A common homework problem in topology classes is to find a quotient map $p : X \to Y$ which does not admit a (continuous) section $s : Y \to X$. The standard example of such a phenomenon is the map $[0,1] \to S^1$ which identifies the endpoints (or some variant on this theme, for instance $\mathbb{R} \to S^1$ is just as good).
One (perhaps overkill) way to see that this map fails to have a section is to look at what such a section would mean for the fundamental groups. $\pi_1 [0,1] = 1$ and $\pi_1 S^1 = \mathbb Z$. So if a section did exist, then the induced map on fundamental groups would mean the identity factors as $\mathbb Z \to 1 \to \mathbb Z$. Contradiction.
The question then: Provided our spaces are nice enough, does this same proof work for every quotient without a section?

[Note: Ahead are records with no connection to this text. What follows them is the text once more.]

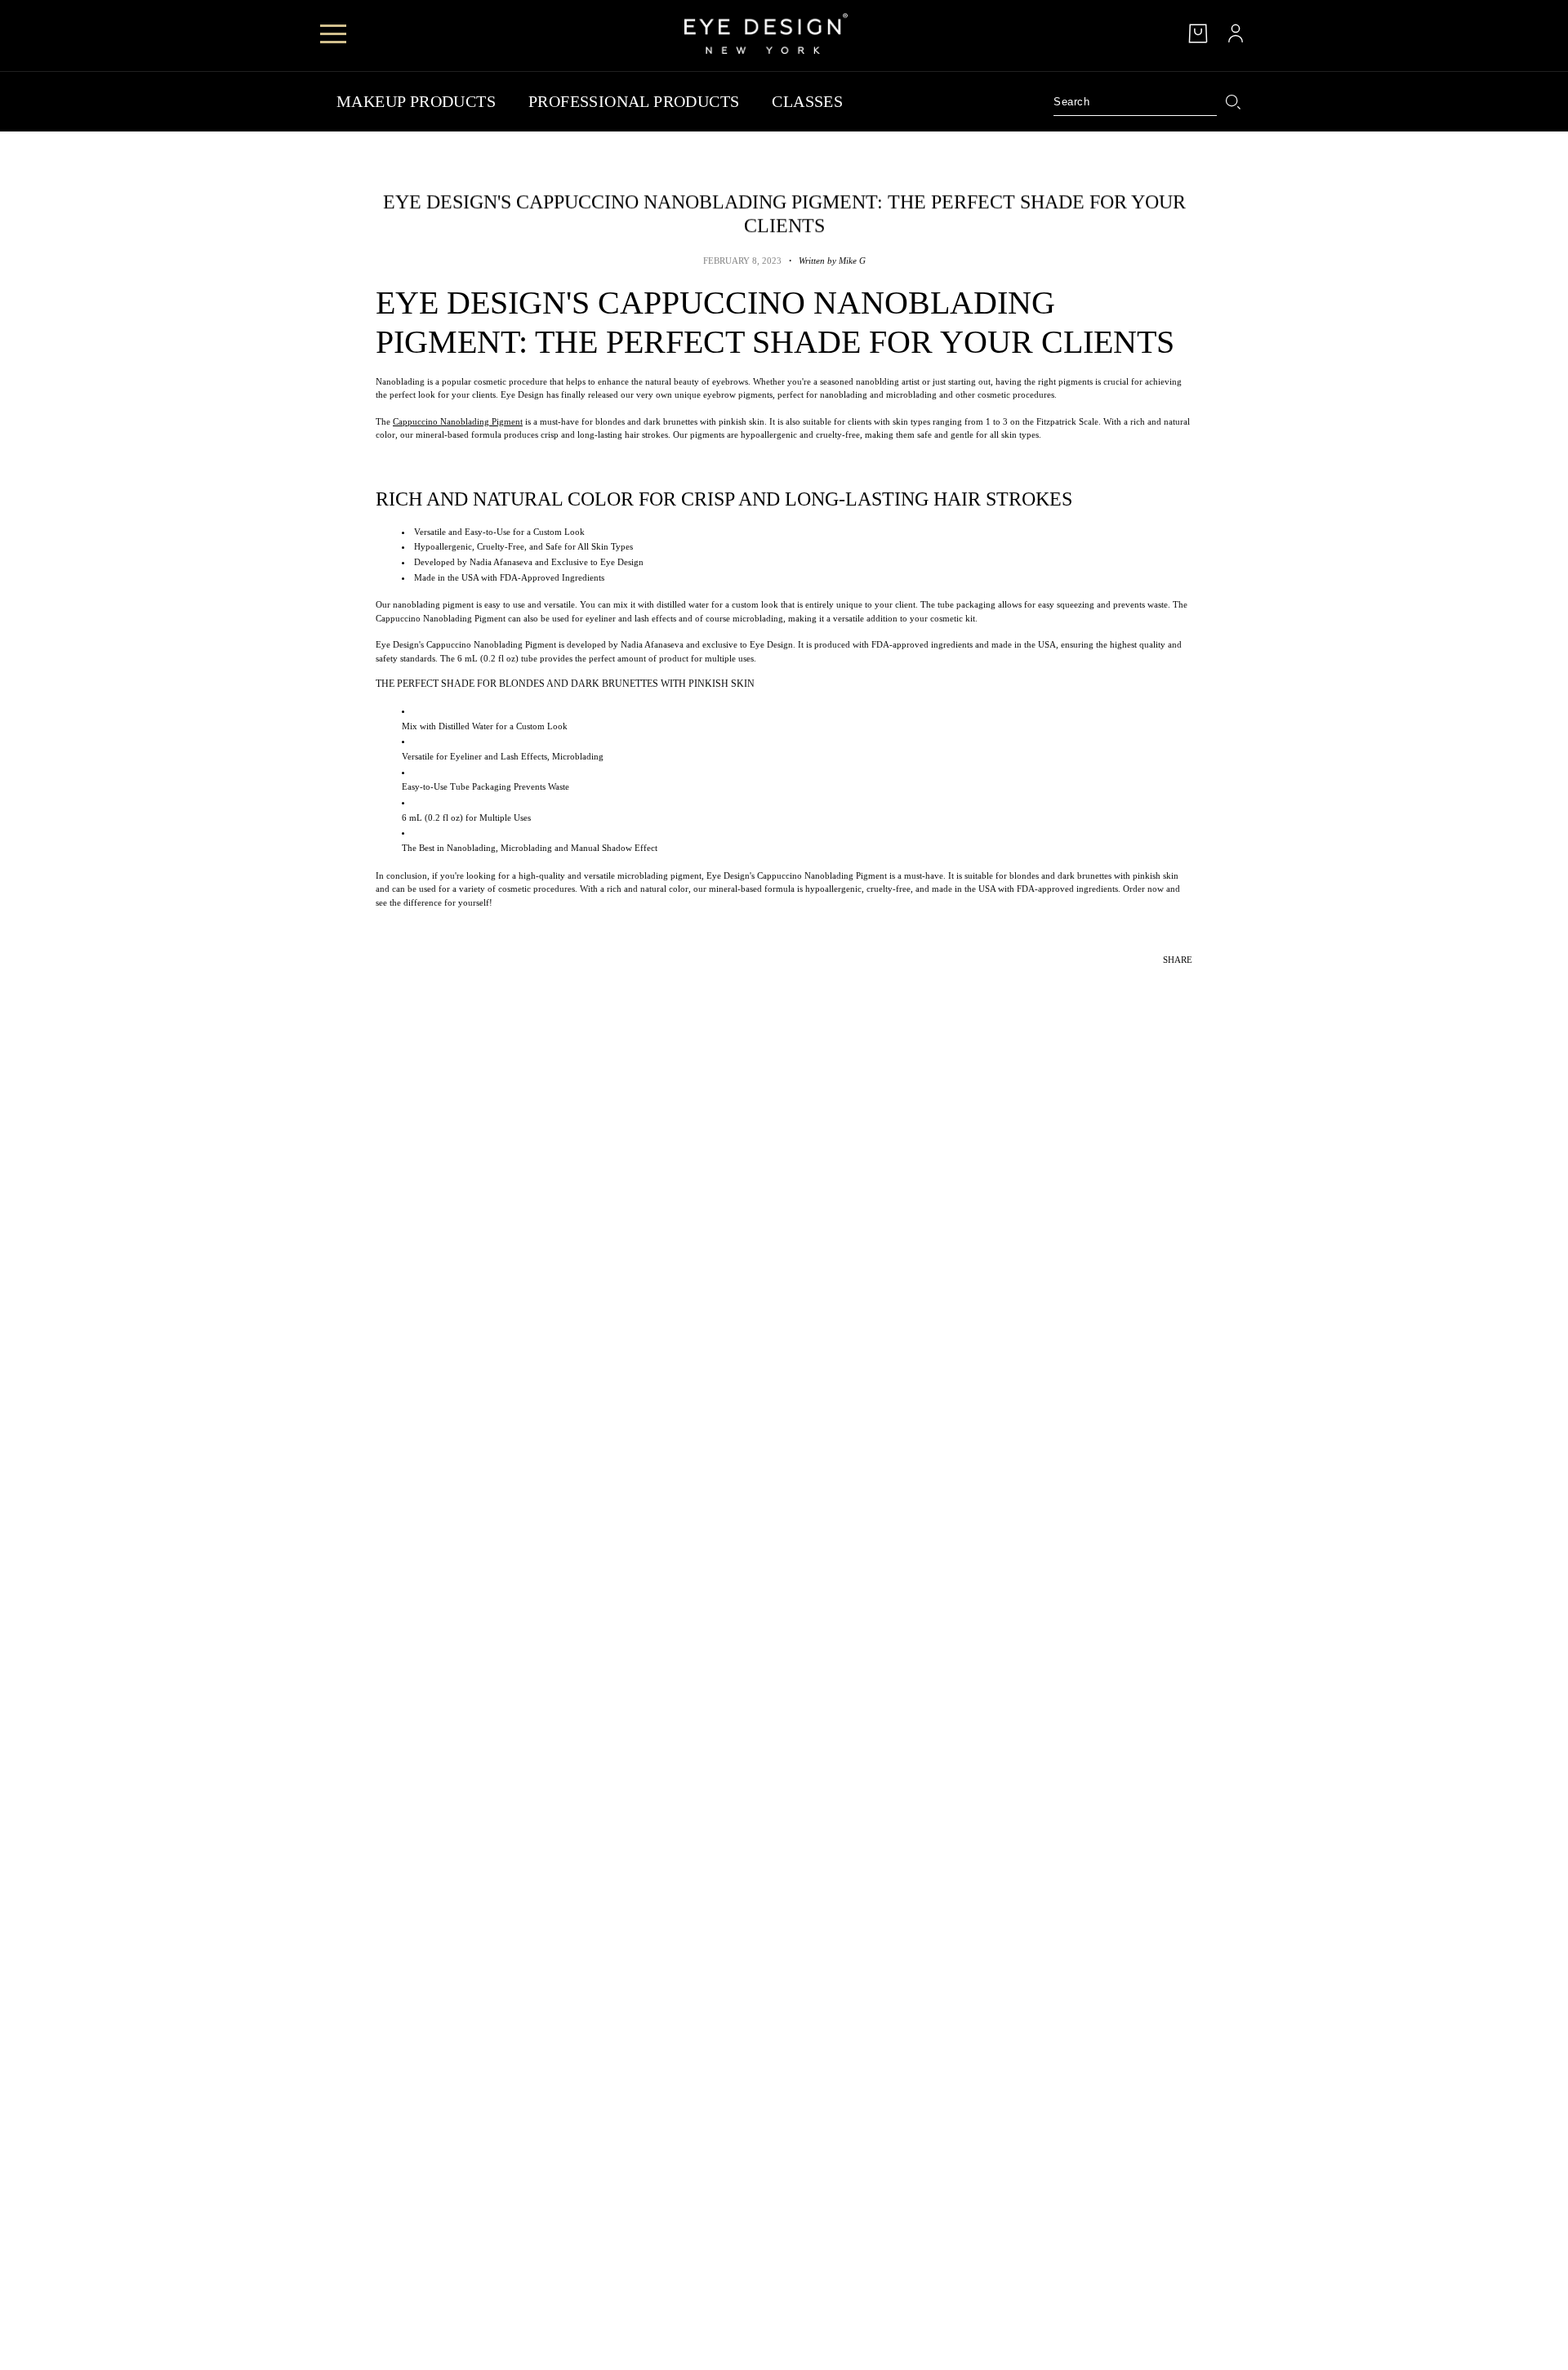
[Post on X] (1158, 982)
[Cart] (1198, 33)
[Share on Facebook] (1146, 982)
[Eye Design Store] (766, 33)
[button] (1192, 982)
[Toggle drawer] (333, 34)
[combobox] (1135, 101)
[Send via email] (1181, 982)
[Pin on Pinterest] (1169, 982)
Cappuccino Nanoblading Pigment (458, 421)
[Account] (1235, 33)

Or are there spaces $X$ and $Y$ so that $p: X \to Y$ has no section, but factoring the identity as $\pi_1 Y \to \pi_1 X \overset{\pi_1 p}{\to} \pi_1 Y$ is abstractly possible?

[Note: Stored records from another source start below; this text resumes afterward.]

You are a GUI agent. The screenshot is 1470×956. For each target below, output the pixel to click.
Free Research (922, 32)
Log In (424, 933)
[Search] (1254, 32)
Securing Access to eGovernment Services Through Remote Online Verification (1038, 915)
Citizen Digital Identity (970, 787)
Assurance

As a bonus question, is there categorical language for this phenomenon? I think I'm asking if $\pi_1$ reflects split monos, but I'm not quite confident enough to phrase my question that way.
Thanks in advance!
Do your same construction with $D^2\to S^2$ (identifying the boundary circle to a point). $\pi_1$ is too feeble to work here, but $\pi_2$ or $H_2$ will do.